The government should do more to encourage collaboration between public and private sector organisations and tech start-ups in the healthcare sector.
That is the view of Rich Westman, founder and CEO of pioneering digital health company Kaido, which turns health data into ‘meaningful, actionable insights’ that can be used by patients, clinicians and businesses.
The Kaido Insights platform takes in data from self-monitoring devices such as wearables and apps, along with user-generated data sources like smartphones and social media feeds, to build a holistic health profile for an individual.
It then uses a combination of artificial intelligence and the expertise of health practitioners to analyse the data in context and deliver crucial insights.
Westman told BusinessCloud that the government could support businesses like Kaido by encouraging more public and private sector organisations to collaborate with start-ups.
“Particularly in healthcare it is a massive challenge to get your first contract and thus prove concept.
“Start-up incubators provide a fantastic platform to learn how to develop your business but do not necessarily provide you with opportunities to interact with and sell to potential future clients.
“Public’s Gov Tech incubator is a fantastic example of an initiative exploiting this need.”
Kaido is based in Birmingham, where Westman says there is “a hive of support and activity around start-ups”.
“From Innovation Birmingham to Silicon Canal to the recent West Midlands Urban Challenge there is a real ecosystem developing and I hope this trend continues, to attract more businesses and investment into the region,” he said.
Kaido expanded its offering in January 2018 with the launch of Kaido Wellbeing, described as the first truly personalised corporate wellbeing solution for employees.
Powered by the Kaido Insights platform, businesses can use the workplace wellbeing solution to provide personalised health support to all staff members.

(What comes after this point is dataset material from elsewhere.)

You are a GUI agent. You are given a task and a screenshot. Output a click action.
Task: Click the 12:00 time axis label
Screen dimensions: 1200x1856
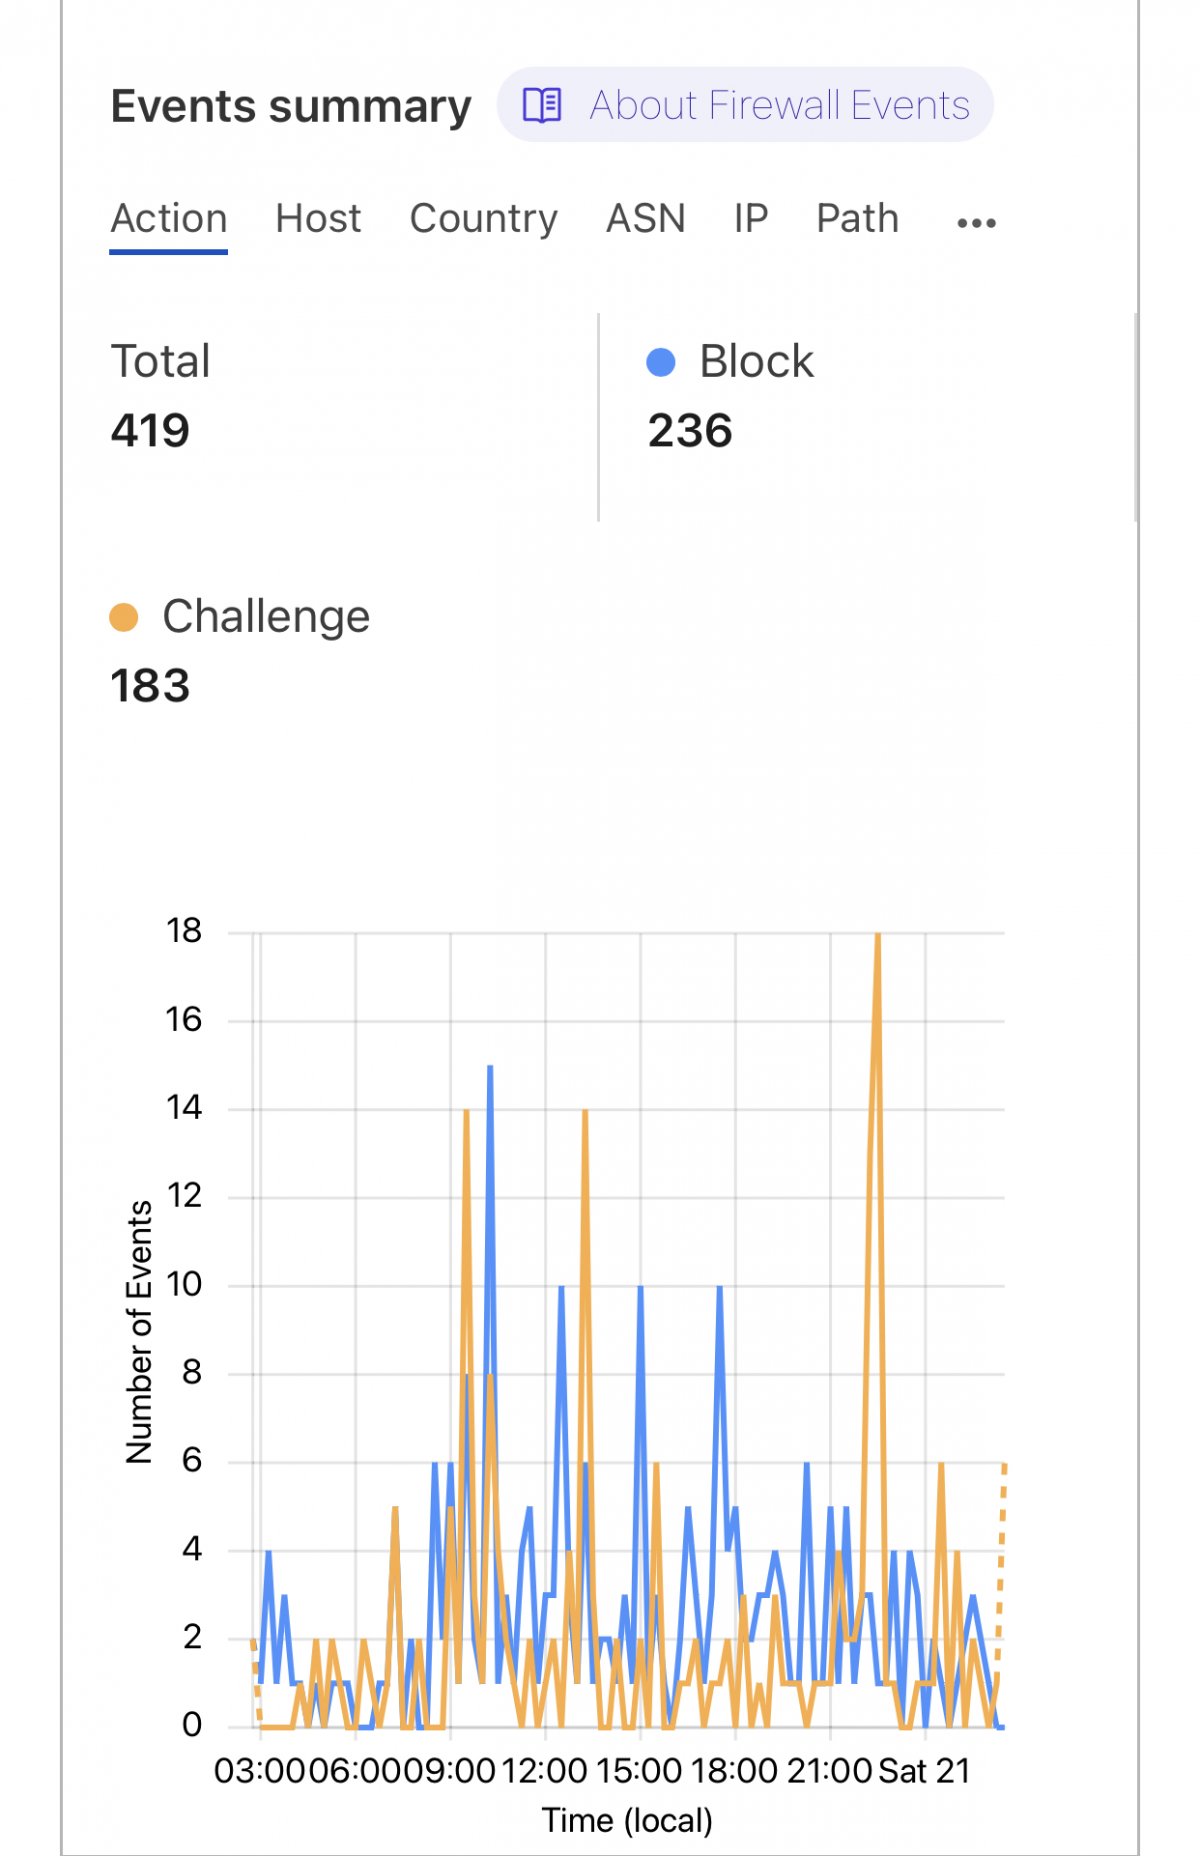click(x=544, y=1771)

Westman says the firm has been “growing sales steadily ever since”.
The entrepreneur also discussed some of the key challenges for the business going forward, starting with cashflow in the short term.
“As a B2B business dealing with large corporate and NHS contracts, it makes it hard for us to invest how we want to into the businesses growth,” he said, adding that access to talent will also be a challenge in the near future.
“We’re now looking to access funding and talent to help us get to the next stage in our journey. There are some exceptional people in the region but they are also in high demand.”